A military man of thirty-seven years fell into a consumption without any other affection antecedent or concomitant than distaste for food, and salivation. Dr. Roques, after various essays, learned that he was a great user of tobacco, which had led to a sort of chronic fluxion of the salivary glands, and an almost total cessation of the digestive functions, and consequently caused the feeble and consumptive state into which he had fallen. Gradual diminution and ultimate abandonment of tobacco led to a cure in about three months.[2]

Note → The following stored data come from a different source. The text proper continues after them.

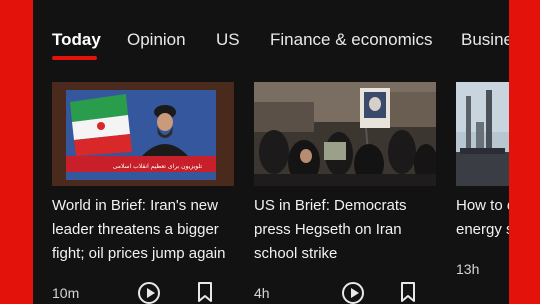 This screenshot has height=304, width=540. What do you see at coordinates (156, 40) in the screenshot?
I see `tab-opinion: Opinion` at bounding box center [156, 40].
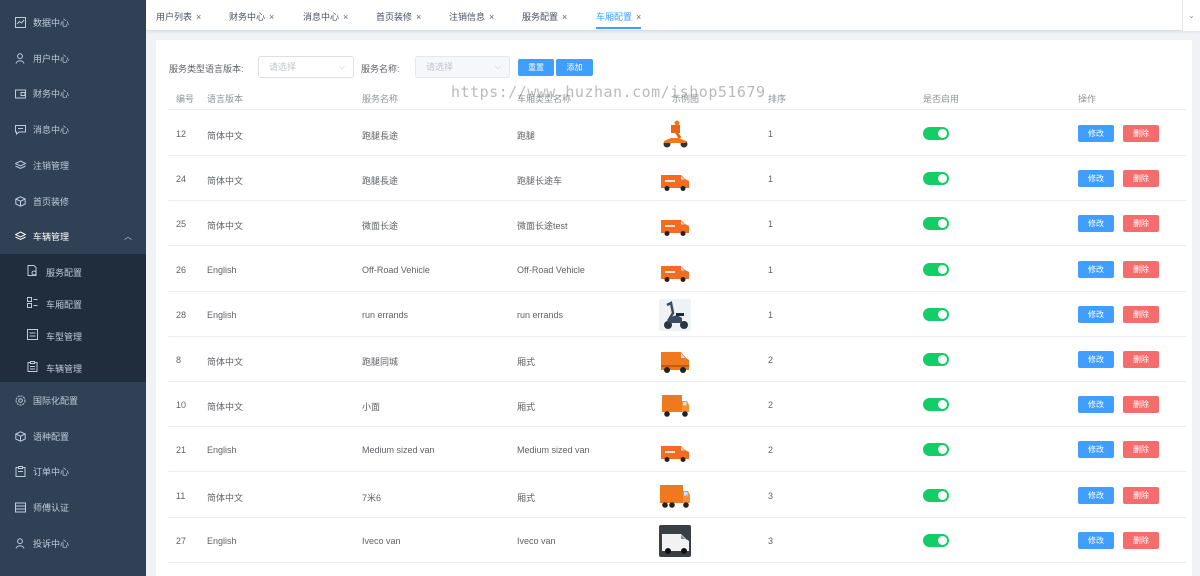 The image size is (1200, 576). Describe the element at coordinates (182, 450) in the screenshot. I see `cell-id: 21` at that location.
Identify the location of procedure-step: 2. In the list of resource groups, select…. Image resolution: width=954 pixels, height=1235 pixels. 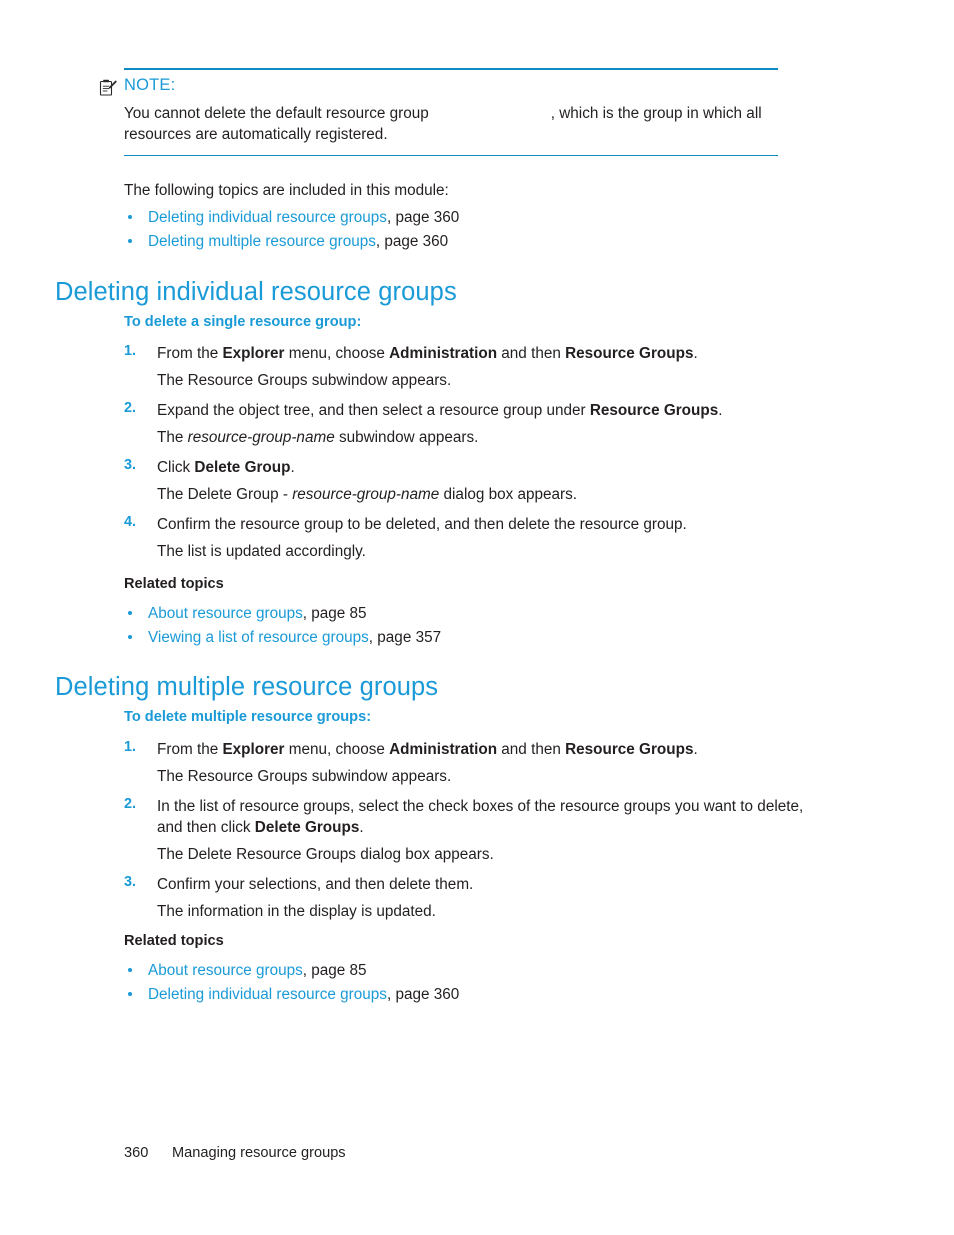
(469, 835).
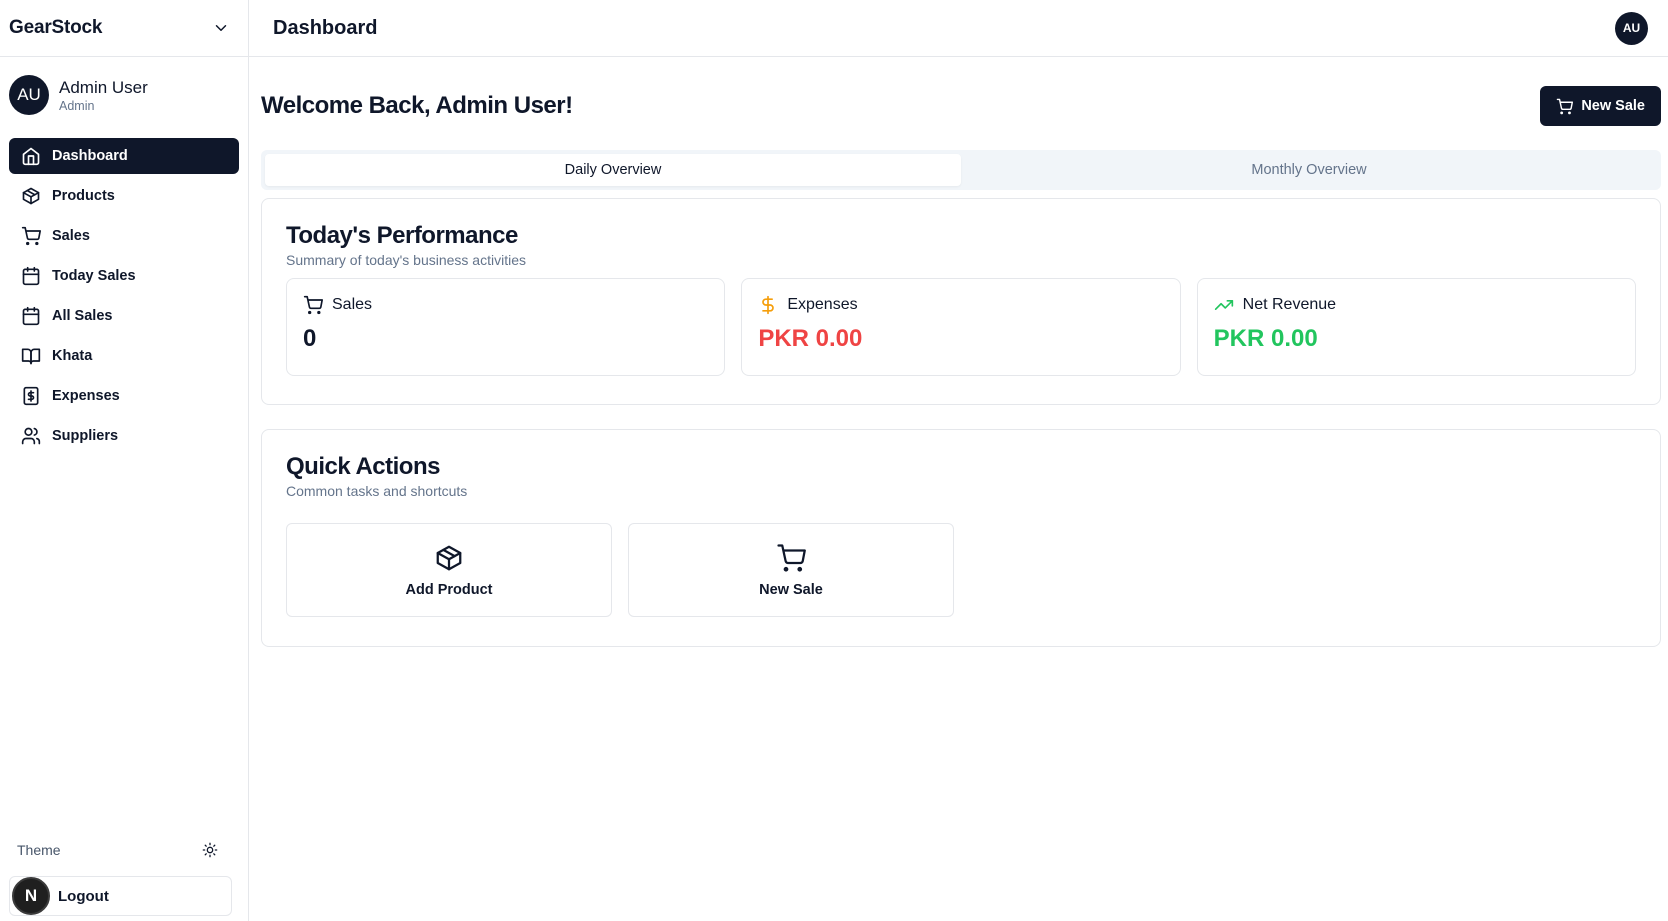  Describe the element at coordinates (1632, 28) in the screenshot. I see `header-avatar: AU` at that location.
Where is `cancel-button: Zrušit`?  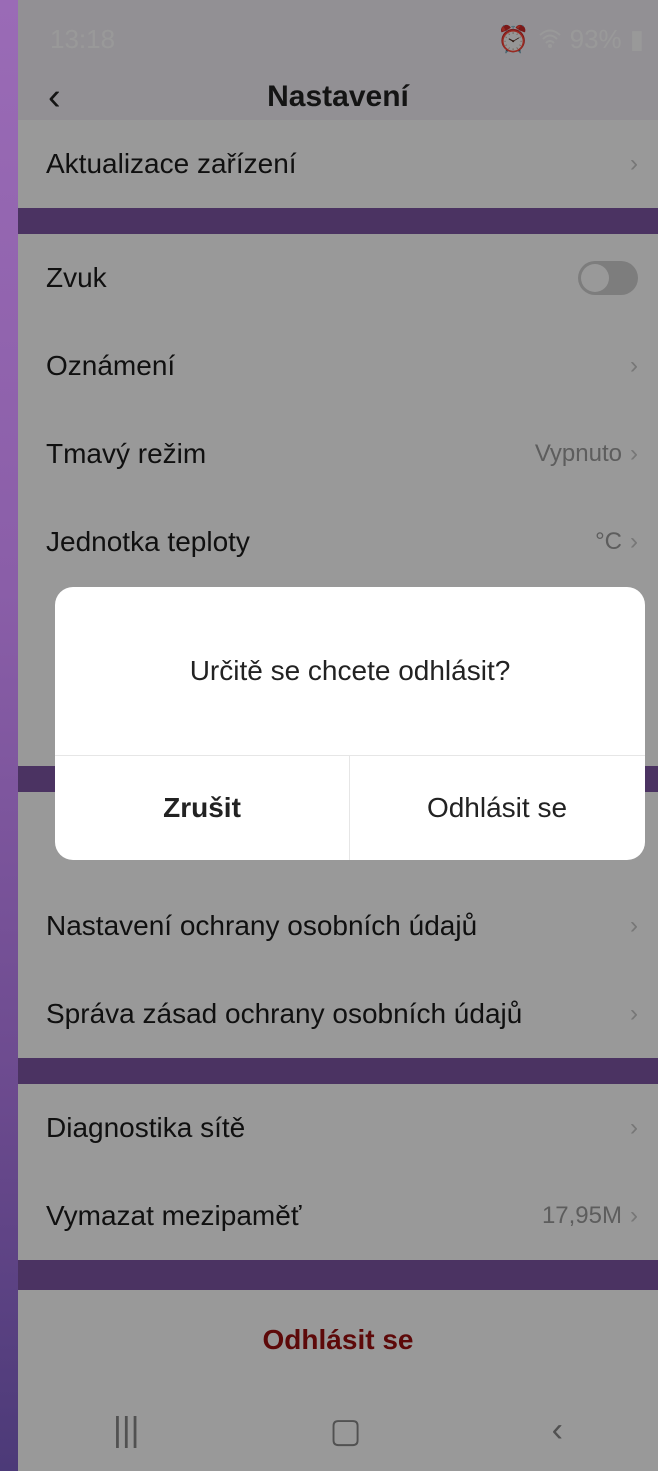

The influence of tobacco upon vision is well known. One of the symptoms produced in acute nicotism is blindness, and chronic nicotism gives rise to similar affections. Thus Mackenzie found that patients afflicted with amaurosis were mostly lovers of tobacco in some form. Sichel found cases of complete amaurosis, which, incurable by other means, were easily conquered by cessation from the weed. Hutchinson found, out of thirty-seven patients, twenty-three were inveterate smokers. The observations of Wordsworth and others have so clearly established the fact that the continued excitement of the optic nerve by tobacco sometimes produces amaurosis, that it is now generally cited in text-books as one of the causes of that disease.

We have completed our brief examination of the physiological ac-

  1. Blatin, p. 159, from l'Abeille Méd., t. iii., 1846.
  2. Ibid., p. 265, from Mémoire de Med., et de Chir. Prat., t. v.